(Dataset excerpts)
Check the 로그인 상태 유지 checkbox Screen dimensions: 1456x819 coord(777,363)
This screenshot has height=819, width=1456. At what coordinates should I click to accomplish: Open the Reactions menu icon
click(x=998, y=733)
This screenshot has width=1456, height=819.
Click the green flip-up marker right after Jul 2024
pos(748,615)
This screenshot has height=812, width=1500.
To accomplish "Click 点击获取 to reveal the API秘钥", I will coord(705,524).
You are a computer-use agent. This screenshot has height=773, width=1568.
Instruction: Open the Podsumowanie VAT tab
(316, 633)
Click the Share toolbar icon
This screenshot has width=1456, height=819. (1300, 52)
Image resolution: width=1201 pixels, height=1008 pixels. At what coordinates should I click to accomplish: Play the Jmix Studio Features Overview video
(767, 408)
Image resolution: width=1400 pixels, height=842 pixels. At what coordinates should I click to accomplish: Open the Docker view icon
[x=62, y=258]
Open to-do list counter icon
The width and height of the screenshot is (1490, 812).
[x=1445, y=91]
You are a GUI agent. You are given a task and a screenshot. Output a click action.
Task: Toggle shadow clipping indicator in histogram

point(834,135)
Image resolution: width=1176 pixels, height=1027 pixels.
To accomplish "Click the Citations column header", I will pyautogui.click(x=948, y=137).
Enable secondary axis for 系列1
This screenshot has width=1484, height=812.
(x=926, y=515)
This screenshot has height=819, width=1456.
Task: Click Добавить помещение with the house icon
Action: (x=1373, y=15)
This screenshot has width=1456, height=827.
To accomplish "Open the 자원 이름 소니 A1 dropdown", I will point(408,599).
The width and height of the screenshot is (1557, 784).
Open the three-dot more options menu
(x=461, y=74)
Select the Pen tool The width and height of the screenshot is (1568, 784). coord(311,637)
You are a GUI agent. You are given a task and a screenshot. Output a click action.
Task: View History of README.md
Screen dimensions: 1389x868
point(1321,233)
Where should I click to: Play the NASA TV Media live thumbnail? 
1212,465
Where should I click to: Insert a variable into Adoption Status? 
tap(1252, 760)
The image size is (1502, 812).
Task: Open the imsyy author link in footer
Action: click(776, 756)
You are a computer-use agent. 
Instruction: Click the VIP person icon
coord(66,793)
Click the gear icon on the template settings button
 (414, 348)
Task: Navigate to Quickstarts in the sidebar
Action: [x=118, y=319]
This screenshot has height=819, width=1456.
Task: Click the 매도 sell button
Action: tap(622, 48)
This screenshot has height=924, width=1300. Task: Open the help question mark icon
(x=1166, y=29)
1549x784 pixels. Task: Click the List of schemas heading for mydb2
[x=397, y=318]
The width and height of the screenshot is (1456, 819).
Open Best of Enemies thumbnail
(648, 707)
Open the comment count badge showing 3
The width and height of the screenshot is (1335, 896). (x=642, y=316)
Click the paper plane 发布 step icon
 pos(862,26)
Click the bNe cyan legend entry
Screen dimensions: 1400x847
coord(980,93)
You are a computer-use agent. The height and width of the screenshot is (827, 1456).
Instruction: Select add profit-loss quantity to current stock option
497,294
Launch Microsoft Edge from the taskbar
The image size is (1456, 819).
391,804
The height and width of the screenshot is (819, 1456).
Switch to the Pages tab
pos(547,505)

__Required action__:
Show, from the records above, every line that includes "computer".

__Answer below__:
You are a computer-use agent. This screenshot has height=773, width=1568.
You are a computer-use agent. 
You are a computer-use agent. The height and width of the screenshot is (827, 1456).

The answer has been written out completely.